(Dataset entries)
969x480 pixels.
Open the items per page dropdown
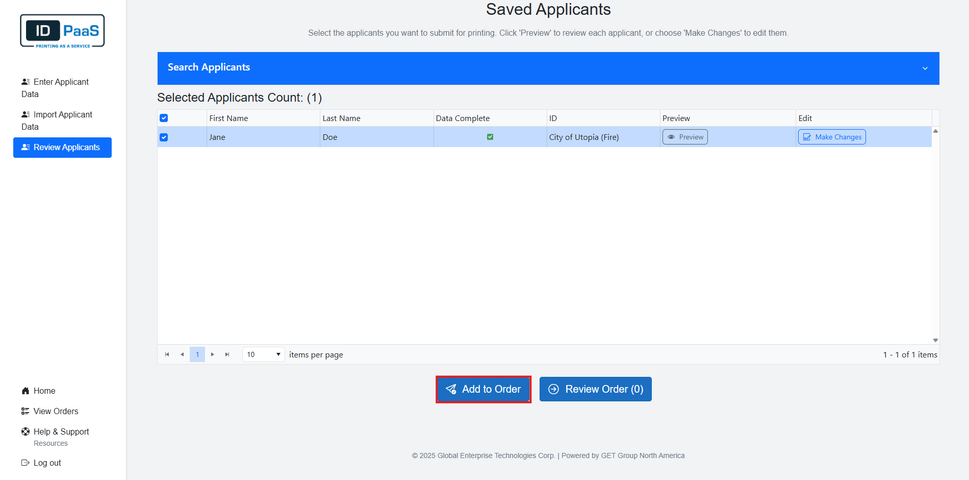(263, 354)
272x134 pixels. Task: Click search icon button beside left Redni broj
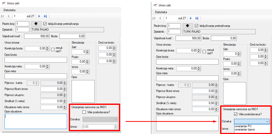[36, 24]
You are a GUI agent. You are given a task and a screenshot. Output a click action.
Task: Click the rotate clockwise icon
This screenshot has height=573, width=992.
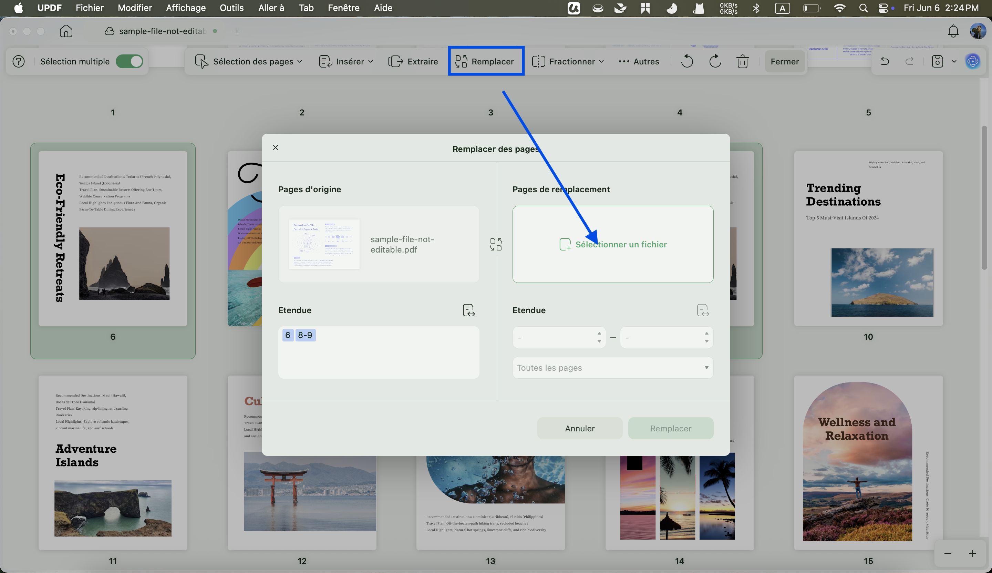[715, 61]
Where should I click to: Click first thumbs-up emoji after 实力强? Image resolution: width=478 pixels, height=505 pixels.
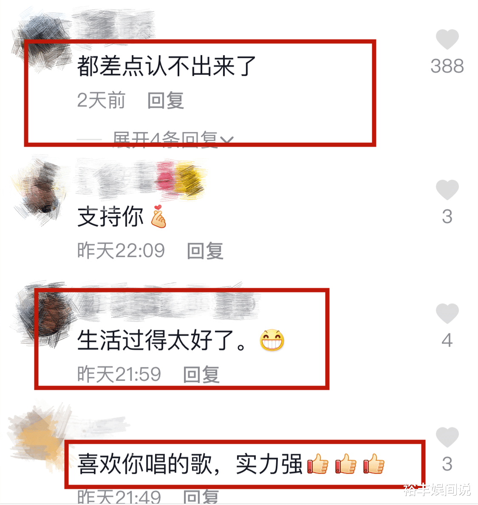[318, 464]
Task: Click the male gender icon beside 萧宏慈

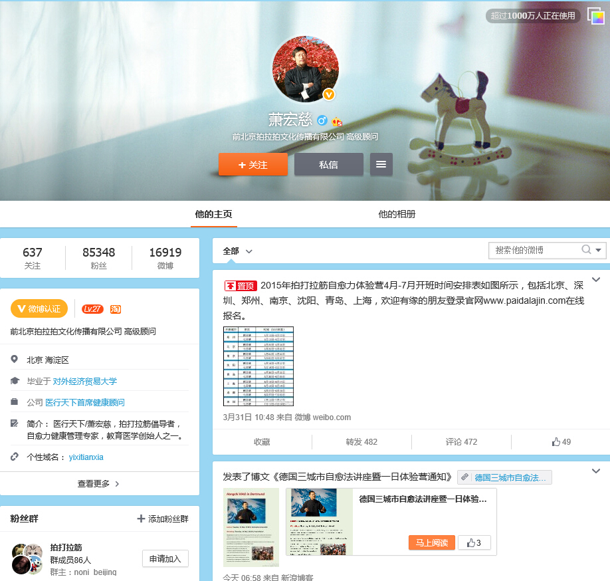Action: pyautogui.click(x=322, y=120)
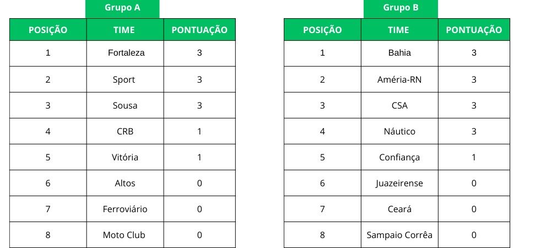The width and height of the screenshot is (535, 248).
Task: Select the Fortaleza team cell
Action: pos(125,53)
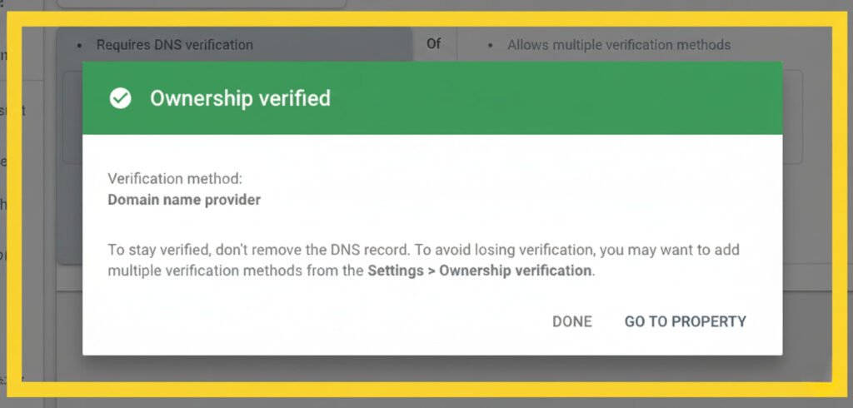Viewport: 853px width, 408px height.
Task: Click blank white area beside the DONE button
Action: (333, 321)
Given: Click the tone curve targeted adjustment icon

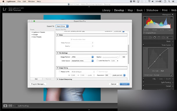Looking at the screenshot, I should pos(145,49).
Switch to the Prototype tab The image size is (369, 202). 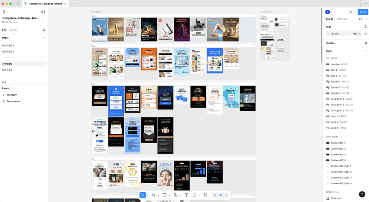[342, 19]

==

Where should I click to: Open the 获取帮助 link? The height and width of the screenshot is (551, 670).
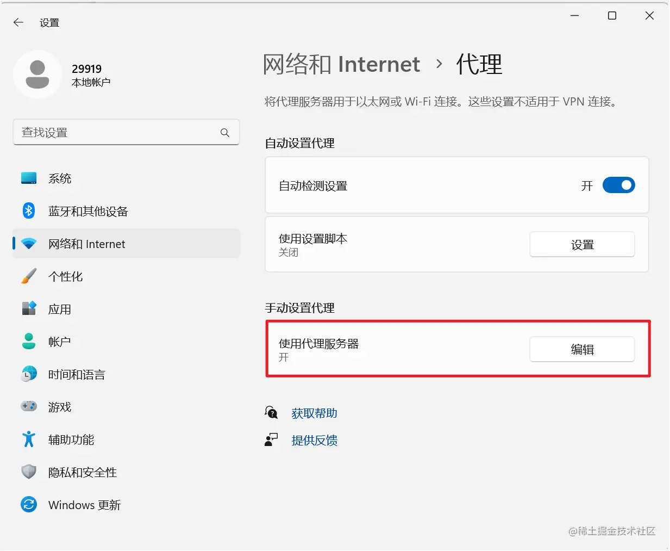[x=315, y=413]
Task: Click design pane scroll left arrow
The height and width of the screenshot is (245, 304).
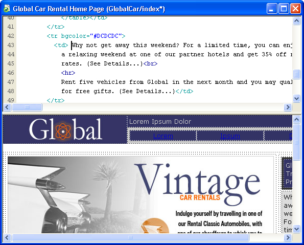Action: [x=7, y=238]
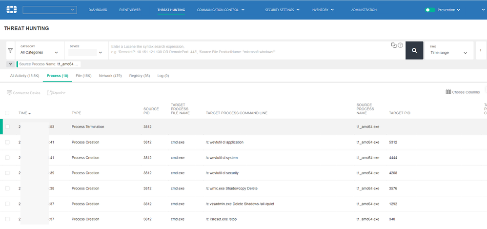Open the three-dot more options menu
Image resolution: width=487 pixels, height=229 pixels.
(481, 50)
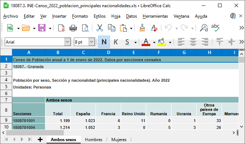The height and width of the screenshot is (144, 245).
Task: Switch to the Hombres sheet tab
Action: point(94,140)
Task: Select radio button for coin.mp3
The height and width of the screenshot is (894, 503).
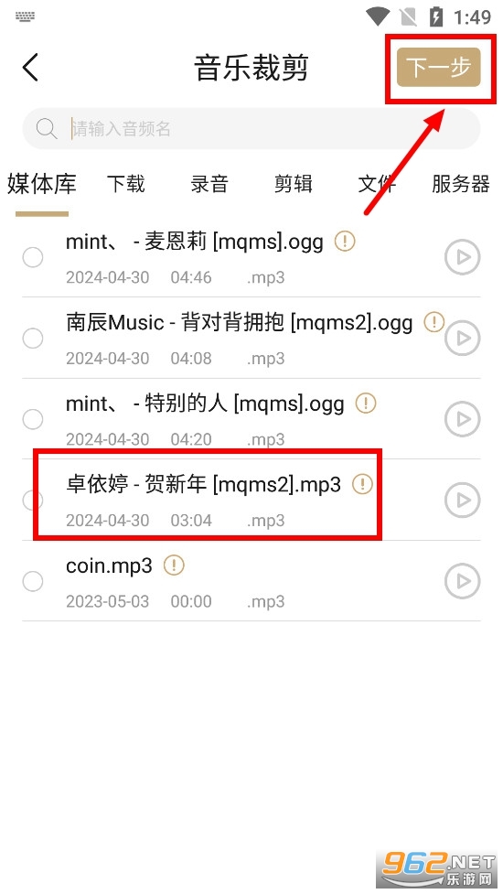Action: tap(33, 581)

= Task to complete =
Copy only the lines above from the one containing "Task: Click design pane scroll left arrow" through the one containing "Task: Select radio button for coin.mp3", both included. Leave out the pictures.

= Answer to the exercise =
Task: Click design pane scroll left arrow
The height and width of the screenshot is (245, 304).
Action: [x=7, y=238]
Open the three-dot more options menu
Image resolution: width=487 pixels, height=229 pixels.
(481, 50)
The height and width of the screenshot is (144, 245).
Task: Switch to the Hombres sheet tab
Action: point(94,140)
Task: Select radio button for coin.mp3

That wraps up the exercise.